Heikel und oft missverstanden ist die Beobachtung zur Fütterung. Von den 117 an Allergie erkrankten Hunden wurde ein auffällig hoher Anteil von 47,9 Prozent mit Frischfutter ernährt, und Hunde mit überwiegend Trockenfutter waren seltener krank. Daraus den Schluss zu ziehen, Frischfutter mache krank, wäre falsch. Viel wahrscheinlicher ist die umgekehrte Richtung, denn Halter eines allergischen Hundes stellen häufig gerade deshalb auf Frischfutter um, weil ihr Tier bereits Probleme hat. Genau solche Effekte zeigen, warum man die Ergebnisse einer Befragung als Hinweis lesen sollte und nicht als Beweis.
Was die Arbeit für den Flat bedeutet
Einordnung und Grenzen
Für den Flat Coated Retriever liefert die Gießener Studie die deutschen Grundzahlen, auf die sich bis heute viele Texte stützen. Eine durchschnittliche Lebenserwartung um die neun Jahre, Krebs als häufigste Todesursache und die Spitzenstellung beim Tumorrisiko unter den Retrievern. Das passt zu den späteren britischen Erhebungen, etwa der Kohortenstudie von Dobson und Kollegen aus dem Jahr 2009, in der Tumorhunde im Median nur neun Jahre alt wurden.
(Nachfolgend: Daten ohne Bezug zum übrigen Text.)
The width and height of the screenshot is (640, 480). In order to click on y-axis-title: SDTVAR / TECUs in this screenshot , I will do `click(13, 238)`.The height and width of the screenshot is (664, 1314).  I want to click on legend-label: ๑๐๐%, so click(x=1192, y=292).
Wer sich also fragt, warum in der Flat-Szene das Erreichen des zehnten Geburtstags gefeiert wird, findet bei Brümmer einen der frühen, sauber dokumentierten Belege dafür.
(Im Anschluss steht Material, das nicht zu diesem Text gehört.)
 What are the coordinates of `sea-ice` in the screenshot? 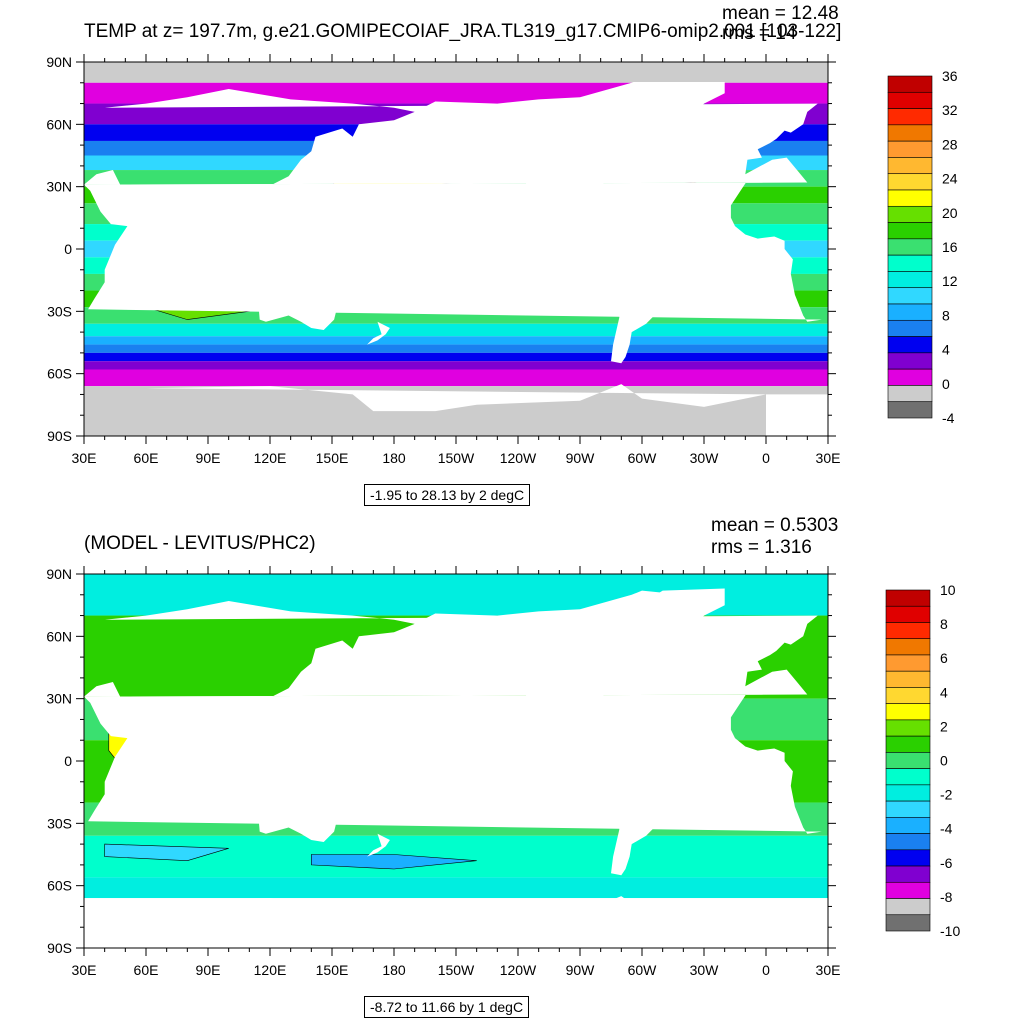 It's located at (456, 76).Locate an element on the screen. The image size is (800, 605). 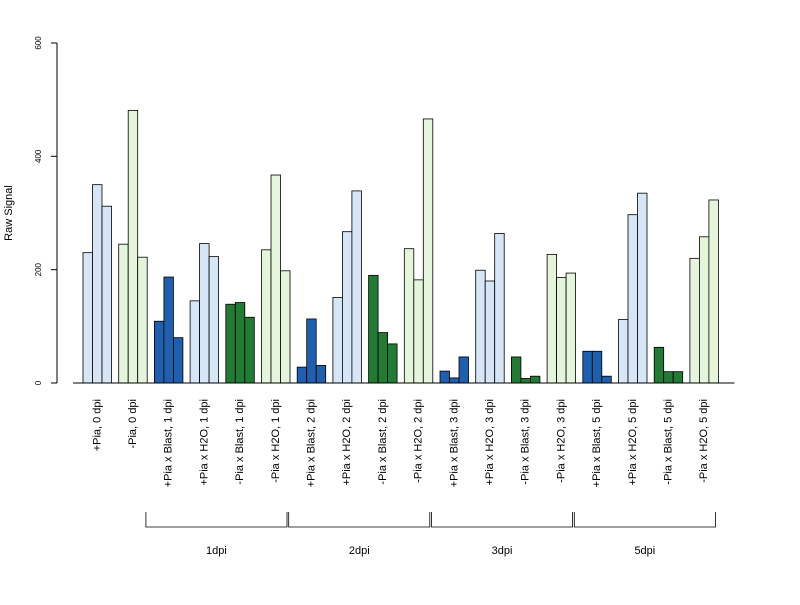
x-tick-label: +Pia x H2O, 1 dpi is located at coordinates (204, 442).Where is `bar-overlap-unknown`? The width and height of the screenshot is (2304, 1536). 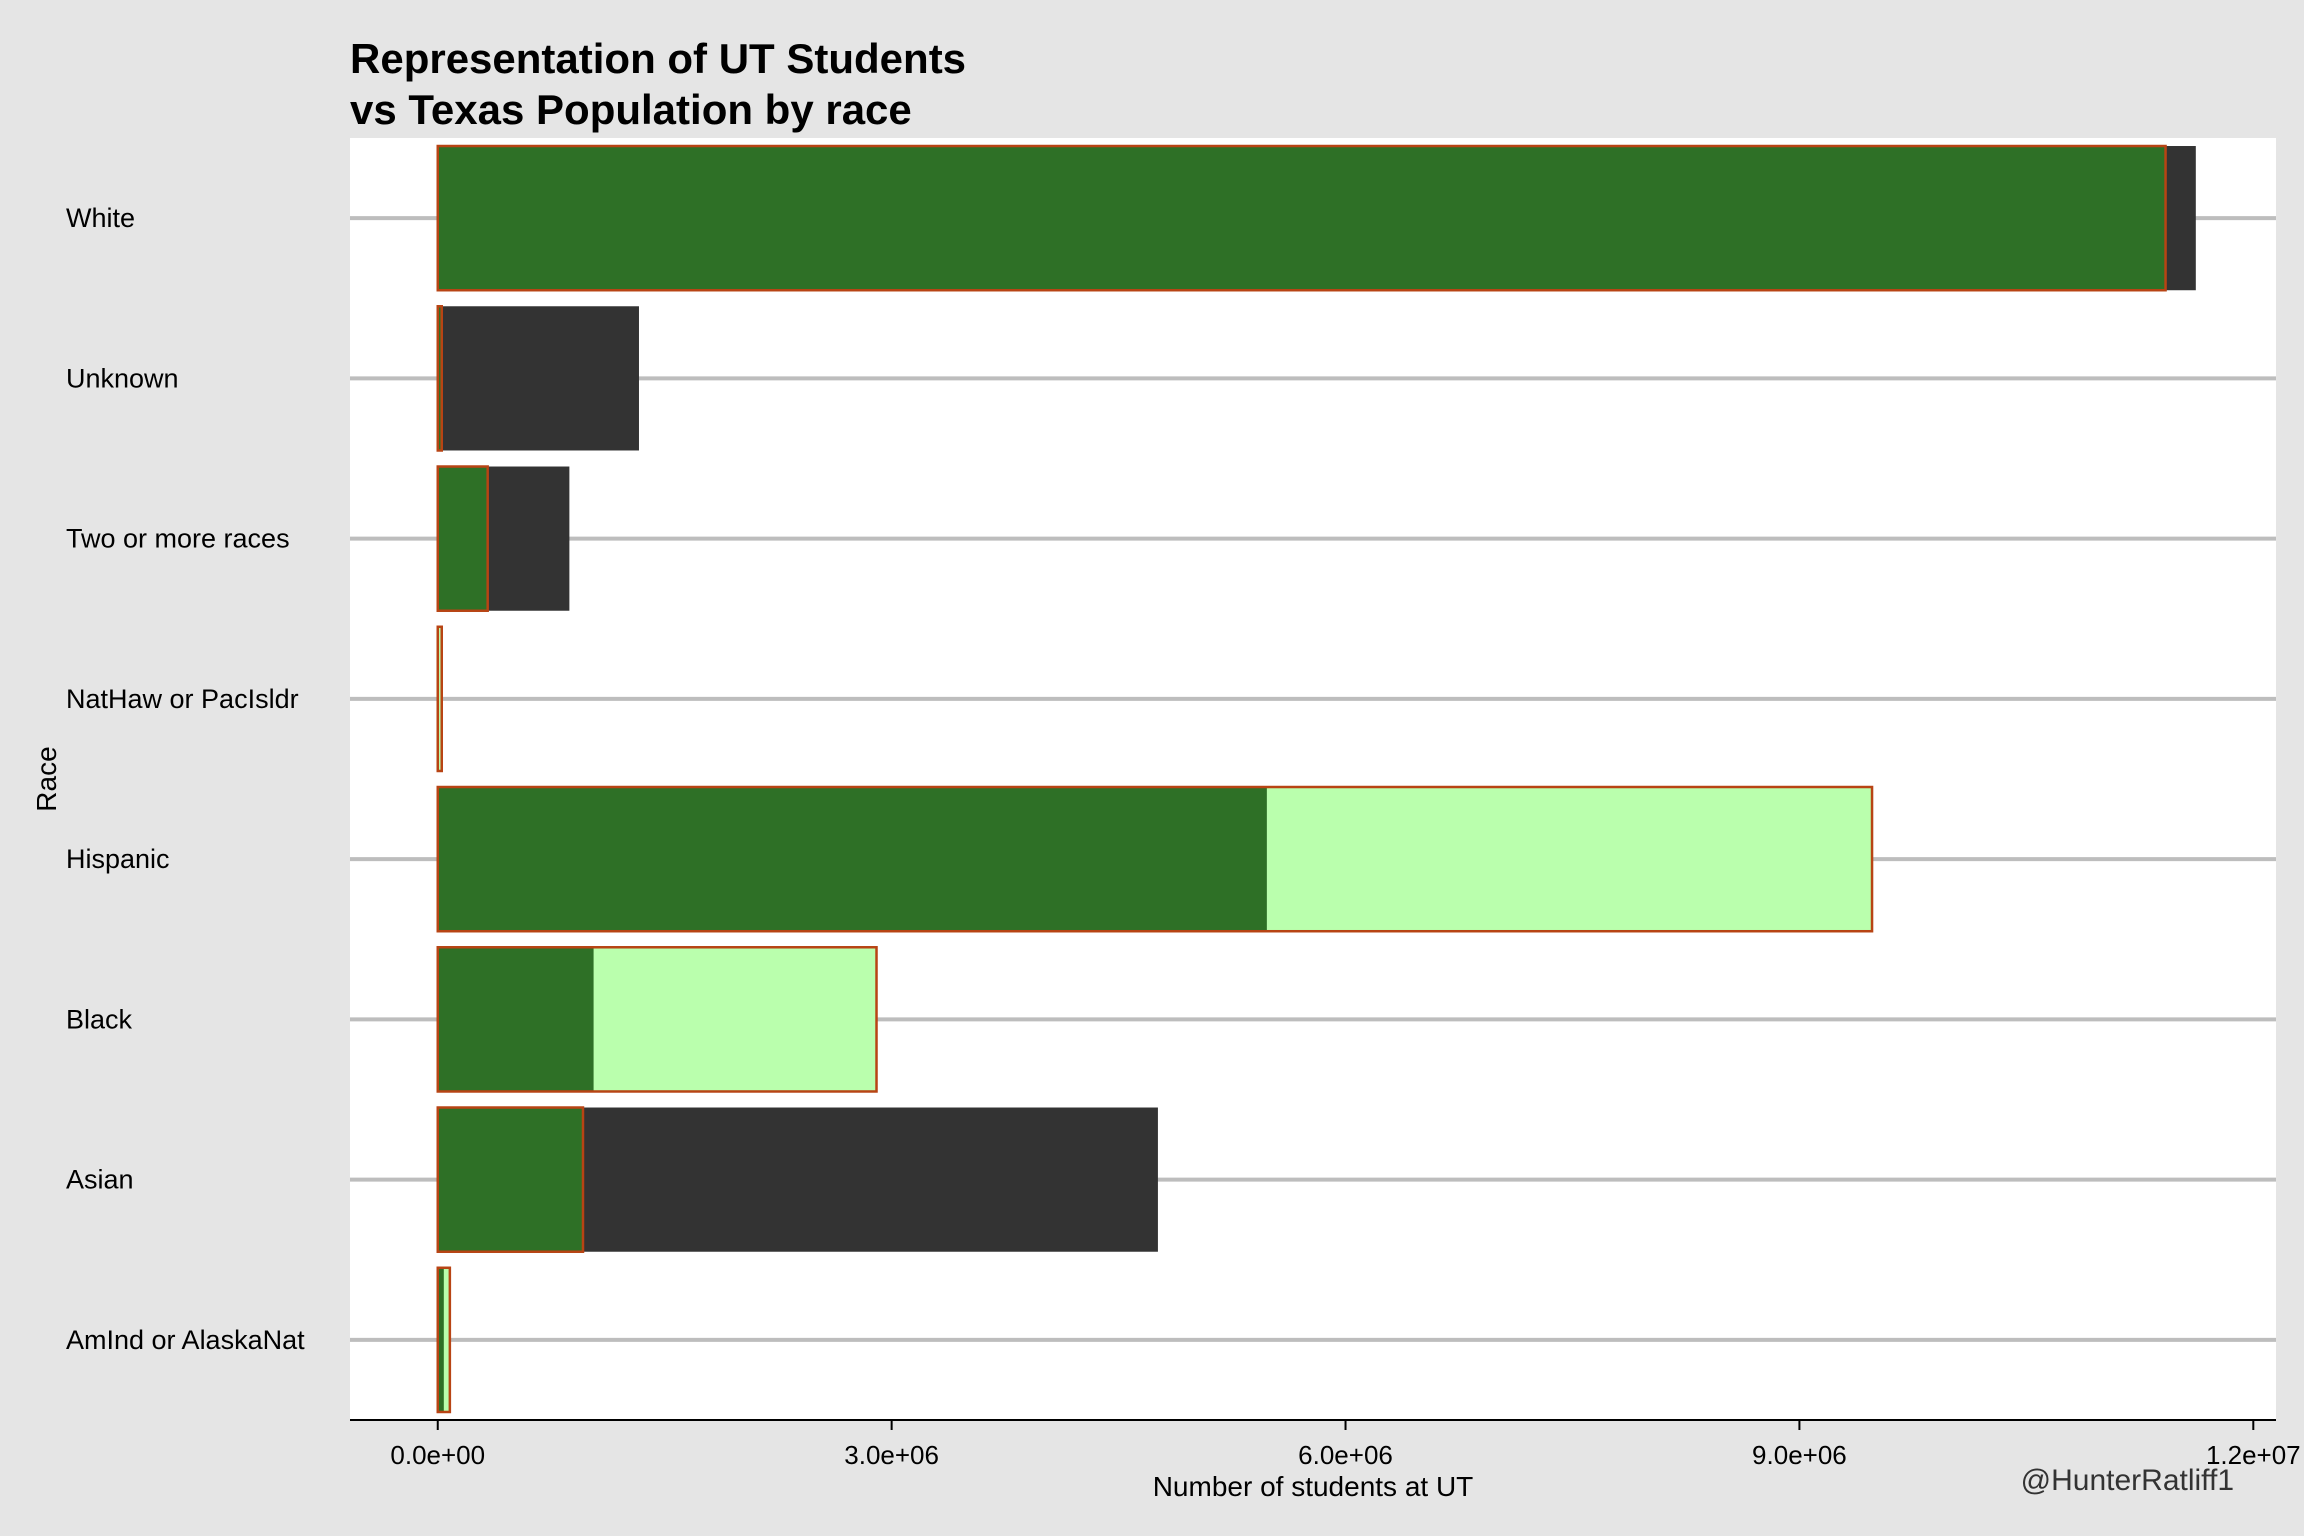
bar-overlap-unknown is located at coordinates (440, 378).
So wertvoll die Arbeit ist, sie hat klare Grenzen, die man fairerweise mitnennt. Die Daten beruhen auf Selbstauskünften der Besitzer, nicht auf einheitlichen Diagnosen. Wer einen Fragebogen über die Gesundheit seines Hundes ausfüllt, hat oft ein besonderes Interesse am Thema, was die Auswahl der Teilnehmer beeinflussen kann. Die Zahl der für die Lebenserwartung ausgewerteten verstorbenen Tiere ist mit 263 zwar brauchbar, aber nicht riesig, und sie verteilt sich auf sechs Rassen. Einzelne der überraschenden Zusammenhänge stehen bis heute ohne unabhängige Bestätigung da.
Trotzdem bleibt die Dissertation ein wichtiger Bezugspunkt. Sie war eine der ersten breit angelegten deutschen Erhebungen, die das Krebsthema bei Retrievern nicht beschönigte, sondern in Prozentzahlen sichtbar machte. Für die Zucht, für die Aufklärung von Welpenkäufern und für jeden, der die Gesundheit dieser Rassen ehrlich einschätzen will, ist sie deshalb bis heute lesenswert.
Quelle
Brümmer, Anne (2008): Gesundheit, Krankheitshäufigkeiten und Todesursachen bei Retrievern. Auswertungen einer Besitzer-Befragung. Inaugural-Dissertation, Fachbereich Veterinärmedizin, Justus-Liebig-Universität Gießen. Frei verfügbar über den Dokumentenserver der Universität (geb.uni-giessen.de, Volltext-PDF, urn:nbn:de:hebis:26-opus-66842).